= Instructions for the task =
Report the tally of lines featuring the word "will" in the entries below, without anything else.

[Data records — start]

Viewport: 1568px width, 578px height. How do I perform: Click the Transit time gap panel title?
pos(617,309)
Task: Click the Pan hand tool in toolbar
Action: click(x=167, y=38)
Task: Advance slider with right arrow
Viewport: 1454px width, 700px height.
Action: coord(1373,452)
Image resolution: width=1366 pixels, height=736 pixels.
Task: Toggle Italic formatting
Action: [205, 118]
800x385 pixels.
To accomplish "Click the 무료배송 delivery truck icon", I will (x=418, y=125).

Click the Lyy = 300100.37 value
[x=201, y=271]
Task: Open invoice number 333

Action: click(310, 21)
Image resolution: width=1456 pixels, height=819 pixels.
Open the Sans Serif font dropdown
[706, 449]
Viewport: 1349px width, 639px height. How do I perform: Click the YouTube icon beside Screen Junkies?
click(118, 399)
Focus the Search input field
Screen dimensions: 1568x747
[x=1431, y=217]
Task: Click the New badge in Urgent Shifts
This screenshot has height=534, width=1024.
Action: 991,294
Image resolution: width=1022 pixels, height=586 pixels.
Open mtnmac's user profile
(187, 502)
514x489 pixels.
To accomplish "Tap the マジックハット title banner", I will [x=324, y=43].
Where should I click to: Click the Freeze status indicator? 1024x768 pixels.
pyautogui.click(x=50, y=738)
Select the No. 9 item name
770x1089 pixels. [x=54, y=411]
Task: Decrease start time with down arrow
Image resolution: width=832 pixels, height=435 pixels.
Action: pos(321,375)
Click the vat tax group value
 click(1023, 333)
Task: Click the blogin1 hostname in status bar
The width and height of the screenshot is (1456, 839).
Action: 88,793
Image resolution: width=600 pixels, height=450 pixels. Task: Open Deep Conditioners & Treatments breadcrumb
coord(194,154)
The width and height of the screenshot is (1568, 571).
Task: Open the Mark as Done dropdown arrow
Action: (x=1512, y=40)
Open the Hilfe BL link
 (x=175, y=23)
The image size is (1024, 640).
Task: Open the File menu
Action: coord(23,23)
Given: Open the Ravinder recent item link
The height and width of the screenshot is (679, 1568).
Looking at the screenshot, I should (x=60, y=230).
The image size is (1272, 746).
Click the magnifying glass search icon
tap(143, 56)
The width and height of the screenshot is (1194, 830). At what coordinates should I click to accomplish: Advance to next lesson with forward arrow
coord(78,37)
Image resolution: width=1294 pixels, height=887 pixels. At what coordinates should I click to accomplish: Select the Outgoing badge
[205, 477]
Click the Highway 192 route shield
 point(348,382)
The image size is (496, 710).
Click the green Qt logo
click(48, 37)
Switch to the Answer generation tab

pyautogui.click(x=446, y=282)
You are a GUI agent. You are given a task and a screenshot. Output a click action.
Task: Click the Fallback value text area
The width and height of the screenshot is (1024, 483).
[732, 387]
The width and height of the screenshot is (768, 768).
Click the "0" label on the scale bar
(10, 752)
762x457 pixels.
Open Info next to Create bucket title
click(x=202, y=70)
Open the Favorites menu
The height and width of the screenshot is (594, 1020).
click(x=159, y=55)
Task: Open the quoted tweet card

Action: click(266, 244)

[Data records — finish]

= Response below =
2